Exercise prompt
Exact transcription with no images: write out all of the entries below.

⟨

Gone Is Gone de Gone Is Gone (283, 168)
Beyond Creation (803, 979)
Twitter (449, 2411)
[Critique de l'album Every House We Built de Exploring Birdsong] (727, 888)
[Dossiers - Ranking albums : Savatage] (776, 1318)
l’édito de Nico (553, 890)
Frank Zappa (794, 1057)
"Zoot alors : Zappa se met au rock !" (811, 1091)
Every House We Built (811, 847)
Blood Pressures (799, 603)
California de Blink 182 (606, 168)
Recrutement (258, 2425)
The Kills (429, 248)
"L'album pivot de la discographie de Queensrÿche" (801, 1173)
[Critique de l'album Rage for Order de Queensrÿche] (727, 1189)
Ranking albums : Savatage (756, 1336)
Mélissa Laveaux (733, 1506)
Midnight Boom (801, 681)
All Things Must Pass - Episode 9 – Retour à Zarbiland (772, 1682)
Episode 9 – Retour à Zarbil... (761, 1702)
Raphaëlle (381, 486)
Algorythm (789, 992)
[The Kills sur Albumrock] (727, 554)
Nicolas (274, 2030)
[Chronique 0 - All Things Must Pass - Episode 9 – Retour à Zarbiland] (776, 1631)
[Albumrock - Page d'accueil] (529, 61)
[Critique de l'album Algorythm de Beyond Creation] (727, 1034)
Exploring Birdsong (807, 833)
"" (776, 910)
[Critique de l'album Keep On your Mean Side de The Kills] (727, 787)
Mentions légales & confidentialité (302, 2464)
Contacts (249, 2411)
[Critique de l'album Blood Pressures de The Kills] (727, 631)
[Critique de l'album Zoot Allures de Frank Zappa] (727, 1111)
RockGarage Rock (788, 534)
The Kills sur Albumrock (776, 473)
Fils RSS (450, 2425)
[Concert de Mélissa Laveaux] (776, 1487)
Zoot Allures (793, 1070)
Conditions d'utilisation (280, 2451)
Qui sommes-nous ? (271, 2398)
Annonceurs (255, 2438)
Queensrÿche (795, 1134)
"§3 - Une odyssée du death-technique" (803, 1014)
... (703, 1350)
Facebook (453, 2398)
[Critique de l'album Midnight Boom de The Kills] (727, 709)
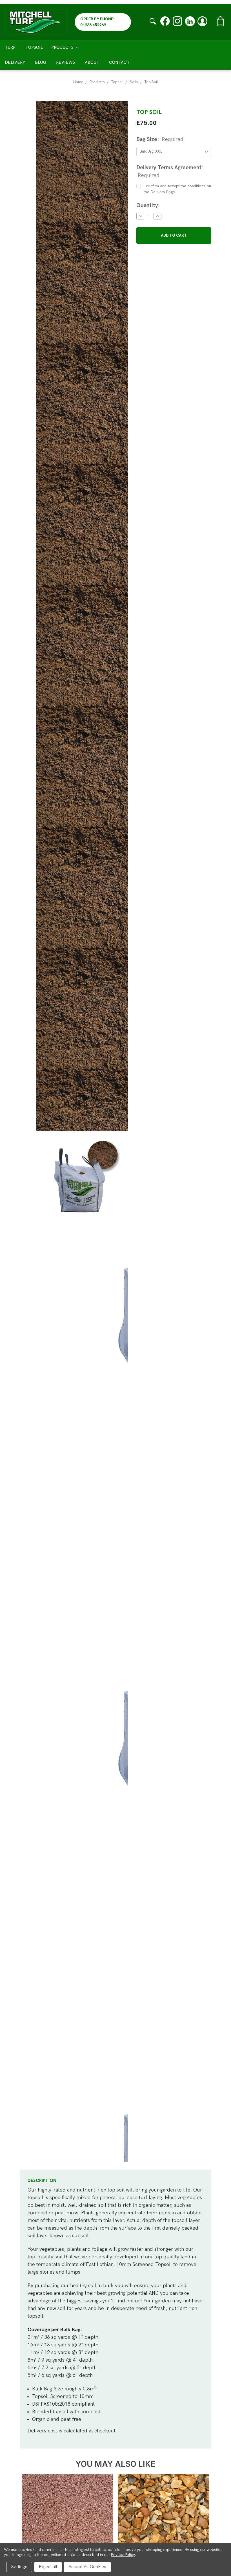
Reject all (48, 2567)
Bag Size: (159, 139)
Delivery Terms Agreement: (169, 171)
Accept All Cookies (87, 2567)
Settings (19, 2567)
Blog (40, 62)
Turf (10, 47)
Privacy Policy (123, 2554)
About (92, 62)
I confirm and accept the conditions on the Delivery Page (177, 189)
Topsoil (34, 47)
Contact (119, 62)
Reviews (65, 62)
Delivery (15, 62)
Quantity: (148, 205)
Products (63, 47)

⟩

Task response
Gone Is Gone de Gone Is Gone (283, 168)
Beyond Creation (803, 979)
Twitter (449, 2411)
[Critique de l'album Every House We Built de Exploring Birdsong] (727, 888)
[Dossiers - Ranking albums : Savatage] (776, 1318)
l’édito de Nico (553, 890)
Frank Zappa (794, 1057)
"Zoot alors : Zappa se met au rock !" (811, 1091)
Every House We Built (811, 847)
Blood Pressures (799, 603)
California de Blink 182 (606, 168)
Recrutement (258, 2425)
The Kills (429, 248)
"L'album pivot de la discographie de Queensrÿche" (801, 1173)
[Critique de l'album Rage for Order de Queensrÿche] (727, 1189)
Ranking albums : Savatage (756, 1336)
Mélissa Laveaux (733, 1506)
Midnight Boom (801, 681)
All Things Must Pass - Episode 9 – Retour à Zarbiland (772, 1682)
Episode 9 – Retour à Zarbil... (761, 1702)
Raphaëlle (381, 486)
Algorythm (789, 992)
[The Kills sur Albumrock] (727, 554)
Nicolas (274, 2030)
[Chronique 0 - All Things Must Pass - Episode 9 – Retour à Zarbiland] (776, 1631)
[Albumrock - Page d'accueil] (529, 61)
[Critique de l'album Algorythm de Beyond Creation] (727, 1034)
Exploring Birdsong (807, 833)
"" (776, 910)
[Critique de l'album Keep On your Mean Side de The Kills] (727, 787)
Mentions légales & confidentialité (302, 2464)
Contacts (249, 2411)
[Critique de l'album Blood Pressures de The Kills] (727, 631)
[Critique de l'album Zoot Allures de Frank Zappa] (727, 1111)
RockGarage Rock (788, 534)
The Kills sur Albumrock (776, 473)
Fils RSS (450, 2425)
[Concert de Mélissa Laveaux] (776, 1487)
Zoot Allures (793, 1070)
Conditions d'utilisation (280, 2451)
Qui sommes-nous ? (271, 2398)
Annonceurs (255, 2438)
Queensrÿche (795, 1134)
"§3 - Une odyssée du death-technique" (803, 1014)
... (703, 1350)
Facebook (453, 2398)
[Critique de l'album Midnight Boom de The Kills] (727, 709)
Reject all (48, 2567)
Bag Size: (159, 139)
Delivery Terms Agreement: (169, 171)
Accept All Cookies (87, 2567)
Settings (19, 2567)
Blog (40, 62)
Turf (10, 47)
Privacy Policy (123, 2554)
About (92, 62)
I confirm and accept the conditions on the Delivery Page (177, 189)
Topsoil (34, 47)
Contact (119, 62)
Reviews (65, 62)
Delivery (15, 62)
Quantity: (148, 205)
Products (63, 47)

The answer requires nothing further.